Our relationship? Good and solid. I provided a cover for him so he could smoke and blame it on me. We have always been co-conspirators, and we are still. One of my other buddies, part of the posse of old, is not on speaking terms with Judy, and he is unwelcome at Bayside. She likes me, she thinks, though she scarcely knows me well enough. If I were to become a summer person, and got my hours adjusted so that I could carouse until two AM, that could change. She seemed moderately impressed that I had the coffee on when she came down to begin her day.

Judy provided the structure and the means for George to be George. His thick brown hair has waves of silver at the temple, and it is still wild from the salt baths he takes twice a day in the icy waters.

Left to his own devices, he would still be drinking hard likker and getting in trouble. But Judy has pretty much cleaned up that side, and George is responsible when it comes to the kids.

With us, that is a different issue. When the Association  Meeting started at 1030 Judy marched off and took a thick sheaf of folders with her. She is the Counsel, a pro bono job to protect the summer people from the locals. George and I walked down to the docks. I took a couple shots of the little gingerbread houses. George was ready to jump in the ocean and I was ready to jump onto the highways. The lifeguard seemed surprised to see two old guys embrace, one brown as a nut and the other with that Washington pallor.

Relationship? Closer than a lot of lovers I know. As comfortable as an old shoe and at times as though thirty years had passed like the blink of an eye. I envy his independence and he is moderately interested in what I have done.
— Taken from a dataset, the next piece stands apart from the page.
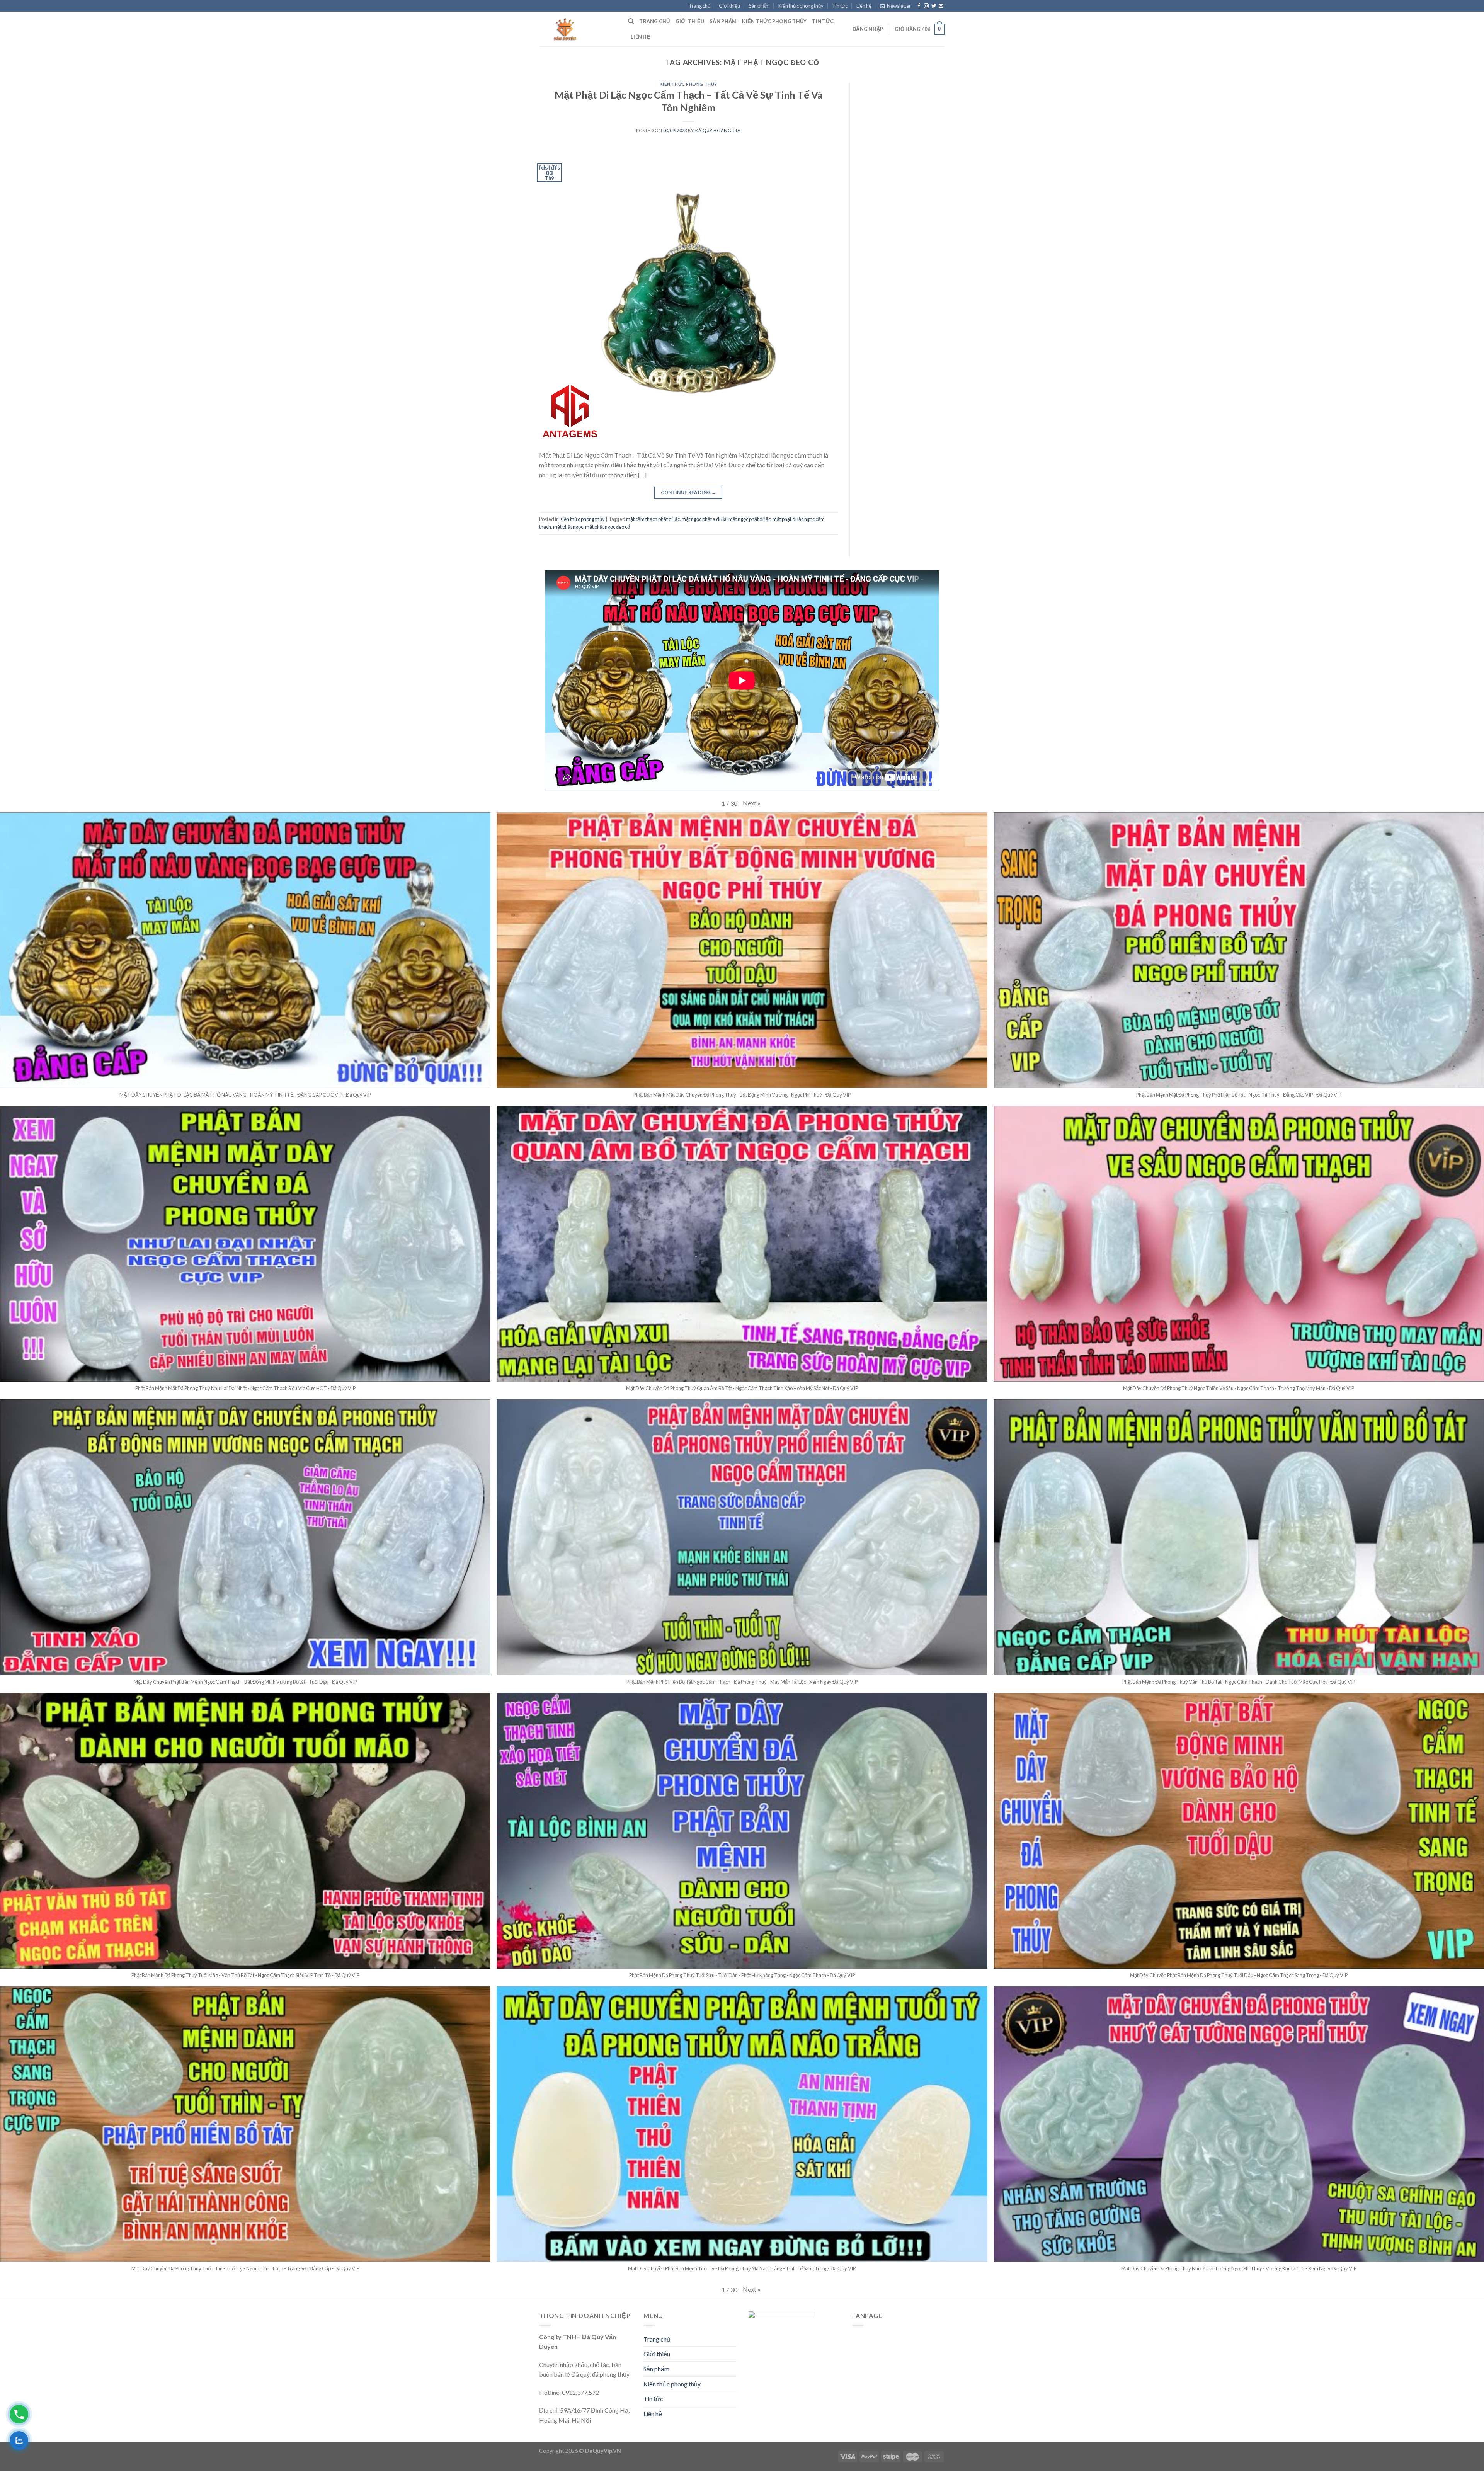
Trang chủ (699, 6)
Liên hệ (863, 6)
He is neither overly impressed nor envious, and I admire the fact that he has lived his life exactly as he wanted.

When we go in the ground, I hope that we are equally pleased. But I think I want to have a place like George’s, and he has actually lived in it all these years…

Anyhow, Maine was unreal. I have a brochure about places to rent in the village next summer.

I am thrilled to be coming home. It was too long, though a good thing and a worthy expenditure of the taxpayer’s treasure. One of the final exercises is a re-enactment of a labor dispute in the late ’70s and early ’80s. “Graduation” on Friday morning and then, praise Jesus, I am back. I am supposed to take my son Nick up to Ann Arbor to start his sophomore year a week from Saturday, and have promised my folks to go up to the old homestead for a few days. I had two weeks leave scheduled, but taken with Harvard’s three week absence, that strikes me as a bit cavalier on the job front.

Of course, maybe it is time.

More soon. I need to read The Economic Report of the President, Transmitted to the Congress February 2002. Maybe hi-lighting will substitute for understanding.